§ **Given request**
Can you rewrite everything from the row containing "Task: Tap email t123456@gmail.com" down through the last of the rows, requests included, with each click coordinate in the answers scaled by 0.35 and rounded to a whole number (halves round up)?

§ **Working data**
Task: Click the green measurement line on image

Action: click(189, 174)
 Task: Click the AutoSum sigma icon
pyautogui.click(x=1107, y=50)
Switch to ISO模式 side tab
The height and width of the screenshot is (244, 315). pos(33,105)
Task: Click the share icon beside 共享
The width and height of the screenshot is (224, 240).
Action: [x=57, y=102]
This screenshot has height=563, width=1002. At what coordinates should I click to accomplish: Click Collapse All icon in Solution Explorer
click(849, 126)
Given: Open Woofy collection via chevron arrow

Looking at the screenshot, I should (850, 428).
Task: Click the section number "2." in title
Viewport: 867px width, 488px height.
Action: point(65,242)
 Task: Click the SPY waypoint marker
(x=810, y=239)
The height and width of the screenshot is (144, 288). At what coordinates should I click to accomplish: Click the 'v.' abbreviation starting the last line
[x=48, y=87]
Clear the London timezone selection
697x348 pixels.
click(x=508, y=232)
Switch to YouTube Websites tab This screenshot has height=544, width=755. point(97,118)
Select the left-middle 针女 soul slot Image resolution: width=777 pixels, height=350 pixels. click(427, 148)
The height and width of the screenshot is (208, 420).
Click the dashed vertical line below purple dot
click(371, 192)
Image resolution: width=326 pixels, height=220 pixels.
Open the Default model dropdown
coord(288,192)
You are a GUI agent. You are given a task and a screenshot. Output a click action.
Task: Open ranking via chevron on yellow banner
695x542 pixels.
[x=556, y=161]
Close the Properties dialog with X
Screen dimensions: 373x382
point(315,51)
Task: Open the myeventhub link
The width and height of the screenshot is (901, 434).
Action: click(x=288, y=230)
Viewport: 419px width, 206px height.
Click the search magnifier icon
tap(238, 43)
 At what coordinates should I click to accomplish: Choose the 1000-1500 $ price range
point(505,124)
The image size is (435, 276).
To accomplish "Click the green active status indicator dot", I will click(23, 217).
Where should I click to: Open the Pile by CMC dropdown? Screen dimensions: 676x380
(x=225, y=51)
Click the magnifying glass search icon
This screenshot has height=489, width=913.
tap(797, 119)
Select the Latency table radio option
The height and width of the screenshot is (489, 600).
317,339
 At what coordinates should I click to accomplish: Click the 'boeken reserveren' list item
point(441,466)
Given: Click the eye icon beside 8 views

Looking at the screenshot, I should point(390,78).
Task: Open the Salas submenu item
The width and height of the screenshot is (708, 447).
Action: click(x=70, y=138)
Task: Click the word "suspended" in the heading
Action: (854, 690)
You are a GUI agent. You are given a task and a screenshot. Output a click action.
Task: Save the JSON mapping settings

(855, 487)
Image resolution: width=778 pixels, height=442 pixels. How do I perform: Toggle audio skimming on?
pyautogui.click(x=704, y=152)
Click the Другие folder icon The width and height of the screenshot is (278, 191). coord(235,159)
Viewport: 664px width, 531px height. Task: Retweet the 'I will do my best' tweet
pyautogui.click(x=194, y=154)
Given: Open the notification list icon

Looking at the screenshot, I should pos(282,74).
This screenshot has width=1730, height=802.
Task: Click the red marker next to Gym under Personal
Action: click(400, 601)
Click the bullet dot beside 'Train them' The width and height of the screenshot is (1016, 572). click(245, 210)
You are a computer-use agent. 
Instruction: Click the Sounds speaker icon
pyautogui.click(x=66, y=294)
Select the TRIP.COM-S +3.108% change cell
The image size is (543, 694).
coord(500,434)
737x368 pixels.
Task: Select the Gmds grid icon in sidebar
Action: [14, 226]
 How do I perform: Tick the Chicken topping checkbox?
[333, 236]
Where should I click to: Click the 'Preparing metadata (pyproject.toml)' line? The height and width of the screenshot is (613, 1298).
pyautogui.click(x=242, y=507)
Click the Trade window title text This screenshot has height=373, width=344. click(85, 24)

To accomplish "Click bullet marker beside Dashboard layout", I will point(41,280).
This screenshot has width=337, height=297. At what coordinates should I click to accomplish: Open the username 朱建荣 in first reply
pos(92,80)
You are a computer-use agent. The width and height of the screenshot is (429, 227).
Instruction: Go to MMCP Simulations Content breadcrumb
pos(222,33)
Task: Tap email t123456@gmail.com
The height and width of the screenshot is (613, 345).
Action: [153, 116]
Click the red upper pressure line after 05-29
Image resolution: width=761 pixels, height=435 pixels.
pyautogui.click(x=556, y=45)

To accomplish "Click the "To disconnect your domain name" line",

§ **Finished task**
Task: Tap email t123456@gmail.com
The height and width of the screenshot is (613, 345).
Action: [54, 41]
Click the red upper pressure line after 05-29
Image resolution: width=761 pixels, height=435 pixels.
pyautogui.click(x=195, y=16)

To accomplish "Click the "To disconnect your domain name" line",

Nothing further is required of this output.